[Pytorch][Bug] DCP Checkpoint Loading Fixes for FSDP2 with QuantizedModelInit by vthumbe1503 · Pull Request #2974 · NVIDIA/TransformerEngine

vthumbe1503 · 2026-05-11T15:50:37Z

Description

Fixes DCP Sync and Async checkpoint loading for MXFP8/NVFP4.
Fixes DCP Async checkpoint loading for all Quantization recipes

Fixes # (issue)

Type of change

Documentation change (change only to the documentation, either a fix or a new content)
Bug fix (non-breaking change which fixes an issue)
New feature (non-breaking change which adds functionality)
Breaking change (fix or feature that would cause existing functionality to not work as expected)
Infra/Build change
Code refactoring

Changes

Please list the changes introduced in this PR:

DCP Sync Checkpoint loading
- untyped_storage is now defined for the base QuantizedTensor to return empty storage. Untyped_storage refers to the backing storage that we use to create all the internal tensors. Since we use make_wrapper_subclass to create TE QuantizedTensors, we use dont have any backing storage associated with the tensor. data_ptr on our Custom QuantizedTensor also returns 0.
- The main issue is that FSDP2 maintains sharded param tensor for checkpointing. It does so by calling view(-1) on our Quantized sharded model parameters. We return back a dequantized 1D tensor in TE. So, the sharded tensor that FSDP2 maintains for checkpointing is BF16 and Quantized sharded param is our custom FP8 tensor. It evaluates untyped_storage(BF16 sharded tensor reloaded from disk) == untyped_storage(Quantized sharded parameter) to see if the same_tensor. With us returning empty storage now, this would never be equal to sharded tensor's untyped storage.
DCP Async Checkpointing
- to_new_empty function with device="cpu" is being used in Async Checkpointing. This function returned Quantizer.make_empty without setting the device. For device = "cpu" we now dequantize. So that the Async checkpointing directly saves the bf16 data on disk and reload works fine.

Checklist:

I have read and followed the contributing guidelines
The functionality is complete
I have commented my code, particularly in hard-to-understand areas
I have made corresponding changes to the documentation
My changes generate no new warnings
I have added tests that prove my fix is effective or that my feature works
New and existing unit tests pass locally with my changes

Signed-off-by: Varun Thumbe <vthumbe@nvidia.com>

for more information, see https://pre-commit.ci

greptile-apps · 2026-05-11T15:58:35Z

Greptile Summary

This PR fixes DCP (Distributed Checkpoint) sync and async checkpoint loading for FSDP2 models using MXFP8 and NVFP4 quantization recipes. It achieves this by adding a untyped_storage() override to the QuantizedTensor base class (returning a 0-byte storage) and a new aten.new_empty.default CPU-device branch that dequantizes the tensor into a plain float CPU buffer for DCP staging, with re-quantization happening on load via copy_/quantize_().

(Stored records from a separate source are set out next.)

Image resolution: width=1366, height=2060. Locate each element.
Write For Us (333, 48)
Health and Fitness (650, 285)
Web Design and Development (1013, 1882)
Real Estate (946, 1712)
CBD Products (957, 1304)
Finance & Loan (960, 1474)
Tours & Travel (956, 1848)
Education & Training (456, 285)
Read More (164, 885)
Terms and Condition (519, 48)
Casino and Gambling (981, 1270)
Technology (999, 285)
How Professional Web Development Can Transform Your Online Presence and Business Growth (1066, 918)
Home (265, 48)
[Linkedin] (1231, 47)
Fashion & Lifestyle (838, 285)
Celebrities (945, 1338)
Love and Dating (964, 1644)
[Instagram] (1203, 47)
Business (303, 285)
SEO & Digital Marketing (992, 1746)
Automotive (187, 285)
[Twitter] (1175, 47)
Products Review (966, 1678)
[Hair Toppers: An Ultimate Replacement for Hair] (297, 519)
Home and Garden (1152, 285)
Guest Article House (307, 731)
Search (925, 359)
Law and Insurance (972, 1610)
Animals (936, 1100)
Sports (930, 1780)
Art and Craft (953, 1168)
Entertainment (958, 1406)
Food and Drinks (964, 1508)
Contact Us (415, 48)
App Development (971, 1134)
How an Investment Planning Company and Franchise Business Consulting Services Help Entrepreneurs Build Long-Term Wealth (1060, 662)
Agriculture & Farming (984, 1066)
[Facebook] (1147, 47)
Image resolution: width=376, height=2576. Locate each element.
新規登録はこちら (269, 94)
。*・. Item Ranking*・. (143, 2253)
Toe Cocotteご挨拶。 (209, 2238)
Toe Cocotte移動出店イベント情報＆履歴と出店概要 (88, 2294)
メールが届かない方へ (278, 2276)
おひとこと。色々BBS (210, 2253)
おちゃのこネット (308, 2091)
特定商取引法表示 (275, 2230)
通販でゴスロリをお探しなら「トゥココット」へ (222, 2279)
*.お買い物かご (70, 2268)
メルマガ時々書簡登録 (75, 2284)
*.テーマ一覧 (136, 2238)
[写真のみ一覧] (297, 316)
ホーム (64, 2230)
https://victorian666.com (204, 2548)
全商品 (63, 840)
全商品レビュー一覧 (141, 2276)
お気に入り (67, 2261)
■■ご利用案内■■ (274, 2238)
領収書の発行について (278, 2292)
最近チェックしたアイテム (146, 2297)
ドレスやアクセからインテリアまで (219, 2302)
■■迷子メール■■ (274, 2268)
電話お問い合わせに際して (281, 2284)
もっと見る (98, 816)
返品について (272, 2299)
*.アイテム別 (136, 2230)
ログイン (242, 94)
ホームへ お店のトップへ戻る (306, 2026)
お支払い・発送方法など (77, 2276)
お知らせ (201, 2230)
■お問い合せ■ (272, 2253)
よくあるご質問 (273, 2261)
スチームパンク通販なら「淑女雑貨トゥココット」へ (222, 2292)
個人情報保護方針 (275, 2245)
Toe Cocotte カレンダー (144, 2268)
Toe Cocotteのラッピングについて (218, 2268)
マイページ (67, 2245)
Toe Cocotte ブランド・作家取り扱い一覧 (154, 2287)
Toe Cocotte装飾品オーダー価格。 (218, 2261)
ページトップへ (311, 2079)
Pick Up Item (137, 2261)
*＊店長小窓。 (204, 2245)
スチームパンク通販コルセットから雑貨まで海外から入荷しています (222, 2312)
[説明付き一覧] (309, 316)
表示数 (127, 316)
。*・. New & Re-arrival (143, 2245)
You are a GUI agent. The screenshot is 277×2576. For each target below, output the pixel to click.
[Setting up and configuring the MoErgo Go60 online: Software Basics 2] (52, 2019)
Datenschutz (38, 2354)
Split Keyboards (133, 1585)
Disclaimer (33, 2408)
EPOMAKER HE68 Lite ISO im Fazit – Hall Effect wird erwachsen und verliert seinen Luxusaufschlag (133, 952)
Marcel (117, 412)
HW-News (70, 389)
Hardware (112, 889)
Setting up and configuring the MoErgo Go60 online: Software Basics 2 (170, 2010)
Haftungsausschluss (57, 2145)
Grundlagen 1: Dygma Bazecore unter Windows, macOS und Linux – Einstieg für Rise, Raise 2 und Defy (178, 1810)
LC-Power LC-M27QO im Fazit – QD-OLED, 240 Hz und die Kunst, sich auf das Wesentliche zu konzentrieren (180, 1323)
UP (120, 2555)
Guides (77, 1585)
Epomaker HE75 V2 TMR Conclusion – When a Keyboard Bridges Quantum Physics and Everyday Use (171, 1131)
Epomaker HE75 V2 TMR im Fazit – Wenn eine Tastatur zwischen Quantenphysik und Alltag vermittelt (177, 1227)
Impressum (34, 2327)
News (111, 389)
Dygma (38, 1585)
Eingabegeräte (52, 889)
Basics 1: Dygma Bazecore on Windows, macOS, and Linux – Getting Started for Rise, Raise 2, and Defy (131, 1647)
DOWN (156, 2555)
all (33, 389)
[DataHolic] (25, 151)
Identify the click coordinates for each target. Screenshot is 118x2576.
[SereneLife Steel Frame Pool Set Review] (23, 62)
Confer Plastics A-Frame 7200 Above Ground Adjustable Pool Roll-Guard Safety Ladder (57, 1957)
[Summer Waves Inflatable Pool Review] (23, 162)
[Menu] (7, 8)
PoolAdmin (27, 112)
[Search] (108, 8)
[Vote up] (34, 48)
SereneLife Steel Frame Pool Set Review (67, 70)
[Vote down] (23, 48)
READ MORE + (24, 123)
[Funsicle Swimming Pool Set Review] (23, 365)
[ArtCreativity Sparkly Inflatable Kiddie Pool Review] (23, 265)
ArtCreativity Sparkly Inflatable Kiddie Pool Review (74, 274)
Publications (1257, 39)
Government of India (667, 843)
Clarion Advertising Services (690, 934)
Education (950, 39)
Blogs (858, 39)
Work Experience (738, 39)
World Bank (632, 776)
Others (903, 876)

quantized_tensor.py: Adds untyped_storage() (0-byte) to the base class and a CPU-device path in new_empty dispatch that dequantizes to a plain tensor for DCP staging; removes the subclass-specific override from Float8BlockwiseQTensor.
Test xfails removed: Several previously-broken FSDP2 DCP paths for MXFP8/NVFP4/Float8BlockScaling are now unblocked, validated by removing pytest.xfail markers.
Tolerances relaxed: NVFP4 allgather and DCP round-trip checks use atol=0.125, rtol=0.25 to account for the lossy dequantize\u2192quantize staging round-trip inherent to 4-bit precision.

Confidence Score: 4/5

The core logic is functionally sound and xfail removals appear justified, but the new_empty CPU branch diverges from PyTorch uninitialized-buffer semantics in a way that could silently break if DCP staging order changes.

The aten.new_empty.default handler returns a pre-populated dequantized tensor rather than an uninitialized buffer. Today this works because DCP async staging overwrites the buffer via a follow-up copy_, but the contract is undocumented and a future change to DCP internals could cause staging to silently use stale data. The NVFP4 tolerance relaxations are expected given 4-bit precision limits.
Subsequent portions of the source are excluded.